Last week, the Iowa Supreme Court decided Loehr v. Mettille, in which the court was confronted with a falsification of evidence issue.

Although Loehr was a construction defect and debt collection practices case. its lessons about altering evidence also apply to a personal injury or wrongful death suit, products liability claim, motor vehicle accident claim, dog bite claim, employment or labor law claim, business practices or contract law claim, nuisance law claim, or insurance law claim.  One of the questions raised in front of the jury was the extent to which the parties had spoken about the particulars of their arrangement.  The defendant’s telephone records were offered as evidence during his jury testimony regarding his discussions with the plaintiffs.

Before the case was submitted to the jury, the plaintiff’s counsel noticed that the telephone record was actually several pages pulled from different records and appeared to be a fabrication.  The plaintiff’s attorney pointed that out during his closing argument, but the jury returned a verdict for the defendant on the plaintiffs’ claims.

The plaintiffs requested a new trial based on the defendant’s submission of fake evidence in front of the jury.  The trial court held a hearing during which the defendant, his officer manager, and his trial attorney testified about the fabricated telephone records.  The defendant conceded that his “telephone records” were not real.  He maintained though that the fabricated evidence was an innocent mistake and not a deliberate fabrication.  The trial court disagreed and ordered a new trial because it concluded that the defendant had intentionally tried to mislead the jury.

On appeal the Iowa Supreme Court reversed the trial court.  It concluded that the fake evidence was the result of carelessness, not dishonesty.  The court also determined that, even if the defendant had intentionally fabricated evidence, the plaintiffs suffered no prejudice and the presentation of their case was not harmed as a result.

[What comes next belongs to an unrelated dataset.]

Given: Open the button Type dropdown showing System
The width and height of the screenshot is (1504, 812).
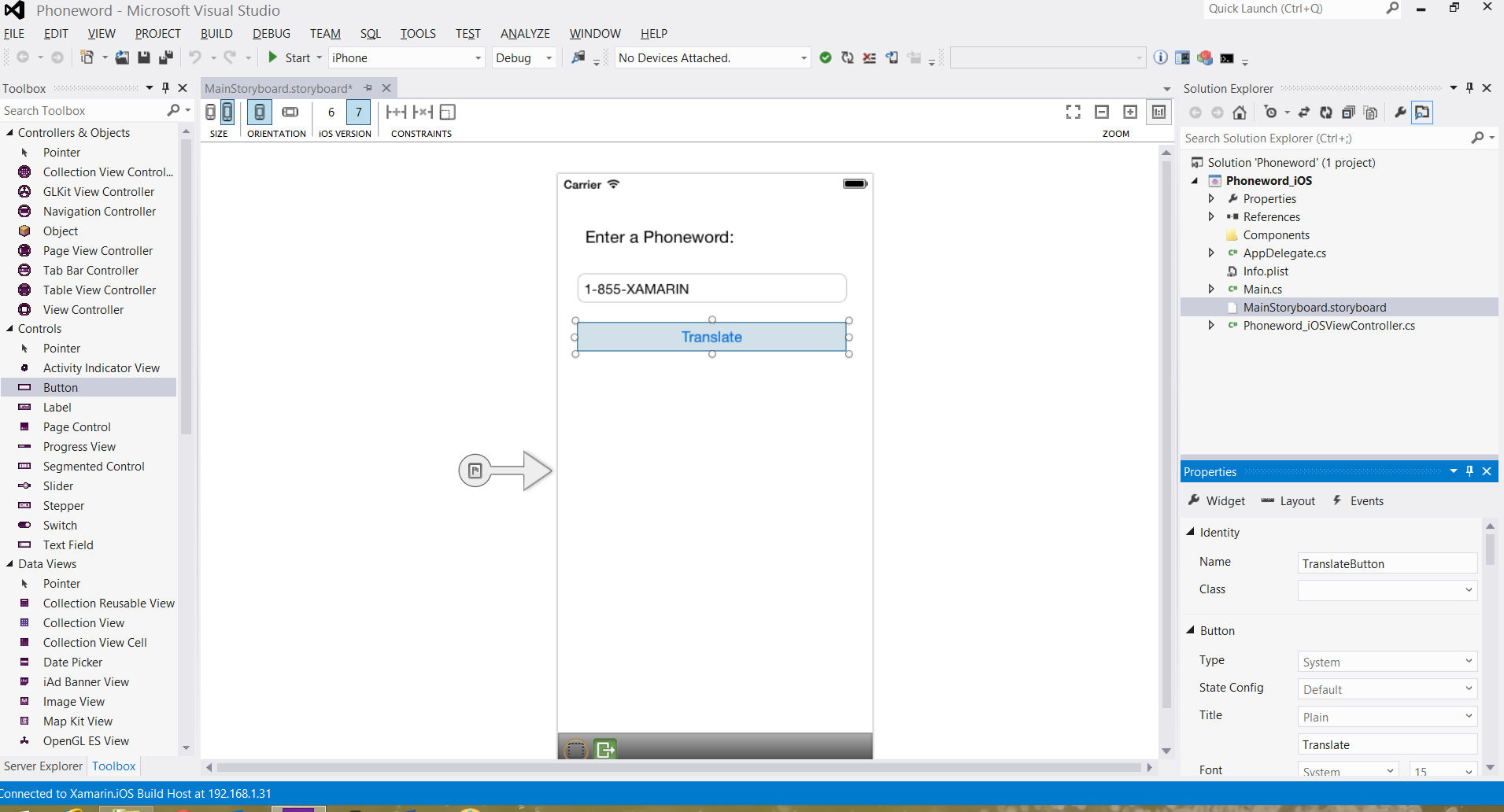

I don’t agree with the Iowa Supreme Court on this one.  Sure, it was a close call on whether this evidence was intentionally fabricated, and the trial court could have gone either way in granting a new trial.  But the Iowa Supreme Court’s decision to overturn the trial court’s ruling seems to contradict two general principles of appellate law.  One is that trial courts’ decisions on those “close calls” should rarely be reversed on appeal and only if the trial court really messed up.  This trial judge’s decision was not so far off-base that reversal was justified.

Another rule is that the trial court is in the best position to view the trial and the witnesses and judge their credibility, unlike the appellate judges who review nothing but a paper transcript and the exhibits.  Therefore trial decisions about witness credibility and the impact of evidence are usually left alone on appeal.  The trial court in Loehr obviously did not find the defendant’s testimony about the false telephone records credible and must have believed that the fake evidence prejudiced the plaintiffs’ case.  The Iowa Supreme Court should have deferred to the trial court’s better vantage point in those regards and left the new trial decision in place.